Five of the Best: Lighthouses
I love lamp.
Five of the Best is a weekly series about the bits of games we overlook, those poor old things. I'm talking about crowds, potions, mountains, hands - things we barely notice at the time but can recall years later because they're so important to the overall memory of the game.
Now is the time to celebrate them - you and me both! I will share my memories but I'm just as eager to hear yours, so please share them in the comments below. We've had some great discussions in our other Five of the Best pieces.
But this week we're all about...
Lighthouses! Who doesn't love one of these strange buildings, towering yet somehow frail seeming, standing between the land and the sea? What must it have been like to build them? What must it have been like to work in them? What must it be like now to visit and fix something, to spend a few moments in one of those eerie spaces where nobody now lives, yet the light goes on, strobing through the night and keeping everyone safe?

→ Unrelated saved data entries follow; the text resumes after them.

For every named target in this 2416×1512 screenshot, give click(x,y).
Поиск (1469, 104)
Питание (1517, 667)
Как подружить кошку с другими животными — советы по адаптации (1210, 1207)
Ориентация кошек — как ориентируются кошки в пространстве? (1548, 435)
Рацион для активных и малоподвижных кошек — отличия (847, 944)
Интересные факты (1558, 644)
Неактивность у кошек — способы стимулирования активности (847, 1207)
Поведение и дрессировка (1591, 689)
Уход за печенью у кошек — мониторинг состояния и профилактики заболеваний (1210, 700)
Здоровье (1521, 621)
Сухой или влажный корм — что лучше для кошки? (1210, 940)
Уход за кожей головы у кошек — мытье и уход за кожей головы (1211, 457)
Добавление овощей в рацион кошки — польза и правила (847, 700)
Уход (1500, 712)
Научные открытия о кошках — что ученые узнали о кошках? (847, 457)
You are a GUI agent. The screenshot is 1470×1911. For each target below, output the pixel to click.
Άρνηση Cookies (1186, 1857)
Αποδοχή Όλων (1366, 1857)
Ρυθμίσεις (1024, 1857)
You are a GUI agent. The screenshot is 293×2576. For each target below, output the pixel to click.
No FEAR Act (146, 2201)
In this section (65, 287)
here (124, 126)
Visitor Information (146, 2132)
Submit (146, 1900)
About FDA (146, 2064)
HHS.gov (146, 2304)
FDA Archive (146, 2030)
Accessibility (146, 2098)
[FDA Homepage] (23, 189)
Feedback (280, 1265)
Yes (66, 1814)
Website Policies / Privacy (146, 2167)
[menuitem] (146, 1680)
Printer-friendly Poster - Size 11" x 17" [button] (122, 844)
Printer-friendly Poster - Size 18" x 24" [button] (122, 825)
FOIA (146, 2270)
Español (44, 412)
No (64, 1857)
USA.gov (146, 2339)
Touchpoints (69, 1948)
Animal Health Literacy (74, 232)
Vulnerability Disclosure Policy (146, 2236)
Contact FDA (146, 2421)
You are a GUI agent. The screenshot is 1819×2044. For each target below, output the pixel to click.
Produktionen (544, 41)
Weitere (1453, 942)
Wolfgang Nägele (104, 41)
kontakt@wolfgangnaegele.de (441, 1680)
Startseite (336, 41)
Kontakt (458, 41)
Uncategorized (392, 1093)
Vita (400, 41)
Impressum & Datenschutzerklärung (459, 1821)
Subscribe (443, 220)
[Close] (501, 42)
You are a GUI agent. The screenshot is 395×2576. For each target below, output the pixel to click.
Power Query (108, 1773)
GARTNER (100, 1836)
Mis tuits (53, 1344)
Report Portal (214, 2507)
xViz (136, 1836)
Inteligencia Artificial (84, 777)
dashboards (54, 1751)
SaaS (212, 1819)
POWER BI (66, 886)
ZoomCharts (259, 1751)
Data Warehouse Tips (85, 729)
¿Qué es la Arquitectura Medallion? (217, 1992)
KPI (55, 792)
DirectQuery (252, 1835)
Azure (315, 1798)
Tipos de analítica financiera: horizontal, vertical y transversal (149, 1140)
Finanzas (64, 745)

We love lighthouses, don't we? Oil paintings of 'em, rental cottages beneath 'em, Fraggle Rock - which I'm pretty sure you can stay in for a night or two if you have the cash - where a lighthouse was the portal to another world. And of course they're everywhere in games, giving a touch of focus and class to a video game landscape, but also suggesting something wistful and liminal, envoking life lived at the very edge of something!
Here are five of our favourites.
Beyond Good and Evil
Sure you're under attack from an evil government and your watery planet is constantly threatened, but Beyond Good and Evil is a lifestyle game at heart. You're a photographer rather than a soldier, so you get to play around with a camera. You inhabit one of the most dreamily European of all science fiction worlds. And yes, you live in a lighthouse.
What a lighthouse! Clamped to the coastline, the coiled tower giving way to dark rock and caves where secrets lurk, the whole thing doubling as a refuge for the needy and dispossessed. Even if the whole thing didn't serve as a fancy plasma shield to keep everyone safe from cosmic attacks, the lighthouse would very obviously emerge as a metaphor for Jade, the game's heroine - holding back everything that is bad in the world, while also providing a beacon of hope.
Alan Wake
Oop, another game about the clash between darkness and light, even if this one is a touch more literal. In fact, it's extremely literal. I'm Alan Wake and I'm a writer, see? I have bad dreams and I need to get away for a bit. Obviously I'm a massive hipster so I want to get away somewhere where there are pines and log cabins and diners. And what's this? A massive lighthouse. Sold.
Alan Wake's lighthouse is a pretty useful thing to have in a game about fighting off shadows with a torch as well as a gun, but I like to think it's also a sign of the sort of Instagram opportunities people like Alan Wake are looking for when they go on their holidays. Alan Wake's world is a total nightmare, but cor, look at the landscape! Look at that lighthouse! Now, let's go antiquing!
Animal Crossing
Of course the village has a lighthouse! And of course it's the job of Tortimer, the mayor, to turn it on every night. Animal Crossing on GameCube is a perfect little getaway, a pocket universe containing only things that are delightful and that warm the soul. What would its coastline be without a beacon?
Perhaps the most interesting thing about Animal Crossing's lighthouse is that you can only get inside for one week of every year, when Tortimer goes on his vacation and asks you to light the lamp for him. I've always loved the sense of a world that ticks over with or without you in Animal Crossing, and the idea that there's this one interior which is always there but largely out of reach is very evocative. What a game!
Fortnite
The lighthouse is a newcomer to Fortnite's island, but it already feels like a classic. It's so jaunty and colourful, giving a sense of shape to the new island's coastline, making you realise, yes, you've reached the end of the map, everything is behind you and ahead of you there is nothing but sea.
Inside the whole thing is an absolute riot of chests, so it makes good sense to land on the light itself and dig your way down. But more than that, this building is simply irresistible because of what it is: it's a lighthouse! I dare you not to land there, or at least to feel a certain urge drawing you towards it as you pile out of the battle bus.
BioShock
BioShock's ruined utopia may get all the fanfare, but the game's stand-out sequence remains its very first, when you find yourself adrift in the burning seas, and in your panicked splashing - what's this? - a mysterious tower rises out of the oceans.
It's a thrilling idea. Who doesn't feel a sense of real adventure stepping inside this strange, wind-battered place, and finding, of all things, a portal leading you down, down, down into the depths? Rapture can be a bit shapeless when you get into it, wandering between locations, doing this and that, following the golden arrow rather than paying attention to any real sense of place and monument. But the whole place is anchored, perversely, by what lies above it - that tower among the waves, its light - is there even a light? - warning you to keep your distance.